## DIRECTIONS FOR THIS TASK
If a line of the data below contains the string "value", count it, then state the total alone.

··· DATASET EXCERPTS

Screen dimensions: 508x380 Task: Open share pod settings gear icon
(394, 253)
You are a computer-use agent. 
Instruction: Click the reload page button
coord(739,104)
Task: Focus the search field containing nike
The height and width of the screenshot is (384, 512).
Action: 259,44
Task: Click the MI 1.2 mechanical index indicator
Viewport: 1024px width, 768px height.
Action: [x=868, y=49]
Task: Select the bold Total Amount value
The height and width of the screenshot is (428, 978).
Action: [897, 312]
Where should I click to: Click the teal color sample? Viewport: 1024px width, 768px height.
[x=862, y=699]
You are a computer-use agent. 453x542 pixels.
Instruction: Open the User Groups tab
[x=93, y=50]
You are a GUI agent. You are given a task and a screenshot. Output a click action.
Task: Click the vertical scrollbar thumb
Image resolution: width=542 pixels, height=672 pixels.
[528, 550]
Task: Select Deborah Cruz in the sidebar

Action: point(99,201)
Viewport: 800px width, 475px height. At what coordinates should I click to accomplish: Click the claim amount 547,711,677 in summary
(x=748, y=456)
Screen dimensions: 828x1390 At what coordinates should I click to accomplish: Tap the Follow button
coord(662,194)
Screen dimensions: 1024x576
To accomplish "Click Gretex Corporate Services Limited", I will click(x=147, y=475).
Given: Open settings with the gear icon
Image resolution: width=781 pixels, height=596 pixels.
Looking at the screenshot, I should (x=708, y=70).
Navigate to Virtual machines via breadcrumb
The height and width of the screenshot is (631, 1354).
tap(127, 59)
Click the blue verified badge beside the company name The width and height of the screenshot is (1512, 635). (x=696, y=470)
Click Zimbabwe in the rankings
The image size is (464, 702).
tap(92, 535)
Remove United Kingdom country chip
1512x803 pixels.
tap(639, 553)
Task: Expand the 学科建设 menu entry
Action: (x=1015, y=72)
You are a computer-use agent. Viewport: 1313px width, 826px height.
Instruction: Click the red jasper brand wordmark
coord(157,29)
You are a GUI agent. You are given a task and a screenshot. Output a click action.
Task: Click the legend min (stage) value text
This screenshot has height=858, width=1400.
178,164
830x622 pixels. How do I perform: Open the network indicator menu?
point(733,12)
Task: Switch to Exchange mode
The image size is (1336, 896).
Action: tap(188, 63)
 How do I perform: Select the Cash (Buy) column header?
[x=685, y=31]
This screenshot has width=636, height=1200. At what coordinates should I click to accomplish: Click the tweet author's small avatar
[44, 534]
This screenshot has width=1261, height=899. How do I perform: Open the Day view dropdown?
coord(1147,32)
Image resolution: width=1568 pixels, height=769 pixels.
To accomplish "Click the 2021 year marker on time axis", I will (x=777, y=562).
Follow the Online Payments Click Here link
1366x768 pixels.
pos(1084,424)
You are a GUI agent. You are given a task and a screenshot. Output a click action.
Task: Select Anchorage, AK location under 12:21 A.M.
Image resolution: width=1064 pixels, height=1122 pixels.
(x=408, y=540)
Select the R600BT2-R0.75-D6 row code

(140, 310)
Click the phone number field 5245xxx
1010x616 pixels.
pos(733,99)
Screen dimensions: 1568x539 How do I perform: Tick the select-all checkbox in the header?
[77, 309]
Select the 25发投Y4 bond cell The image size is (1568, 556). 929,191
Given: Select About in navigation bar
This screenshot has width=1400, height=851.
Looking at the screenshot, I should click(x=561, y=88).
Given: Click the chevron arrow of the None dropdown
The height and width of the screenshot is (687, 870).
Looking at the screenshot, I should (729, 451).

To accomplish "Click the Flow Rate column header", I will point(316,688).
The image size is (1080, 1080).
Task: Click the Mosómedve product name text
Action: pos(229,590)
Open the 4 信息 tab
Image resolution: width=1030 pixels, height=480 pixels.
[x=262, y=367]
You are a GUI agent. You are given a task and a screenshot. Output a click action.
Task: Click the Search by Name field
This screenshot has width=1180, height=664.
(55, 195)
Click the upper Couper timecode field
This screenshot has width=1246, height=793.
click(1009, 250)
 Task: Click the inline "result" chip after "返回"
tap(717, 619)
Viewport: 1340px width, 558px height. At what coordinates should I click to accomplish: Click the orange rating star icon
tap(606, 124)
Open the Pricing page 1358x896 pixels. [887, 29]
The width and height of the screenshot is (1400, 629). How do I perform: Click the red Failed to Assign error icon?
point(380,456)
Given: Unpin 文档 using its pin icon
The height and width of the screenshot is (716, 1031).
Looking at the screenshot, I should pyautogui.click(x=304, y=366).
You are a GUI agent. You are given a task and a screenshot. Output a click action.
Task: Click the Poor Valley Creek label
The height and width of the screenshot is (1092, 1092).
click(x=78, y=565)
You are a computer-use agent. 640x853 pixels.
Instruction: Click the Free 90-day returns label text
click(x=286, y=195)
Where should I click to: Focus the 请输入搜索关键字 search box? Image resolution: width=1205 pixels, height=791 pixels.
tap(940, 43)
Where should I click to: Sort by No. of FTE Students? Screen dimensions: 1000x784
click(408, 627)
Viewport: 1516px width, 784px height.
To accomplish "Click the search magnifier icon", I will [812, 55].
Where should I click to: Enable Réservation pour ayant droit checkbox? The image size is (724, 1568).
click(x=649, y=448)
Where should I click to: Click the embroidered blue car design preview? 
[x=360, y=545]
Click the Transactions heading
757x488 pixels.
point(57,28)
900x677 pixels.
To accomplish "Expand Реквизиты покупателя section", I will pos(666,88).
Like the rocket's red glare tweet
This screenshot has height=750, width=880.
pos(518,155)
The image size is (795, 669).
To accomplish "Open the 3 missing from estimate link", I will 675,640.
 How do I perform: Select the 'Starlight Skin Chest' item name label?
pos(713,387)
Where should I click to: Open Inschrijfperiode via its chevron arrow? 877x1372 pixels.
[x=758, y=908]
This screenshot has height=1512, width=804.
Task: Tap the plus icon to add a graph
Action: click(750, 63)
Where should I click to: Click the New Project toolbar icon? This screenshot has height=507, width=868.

······

## WRITTEN ANSWER
2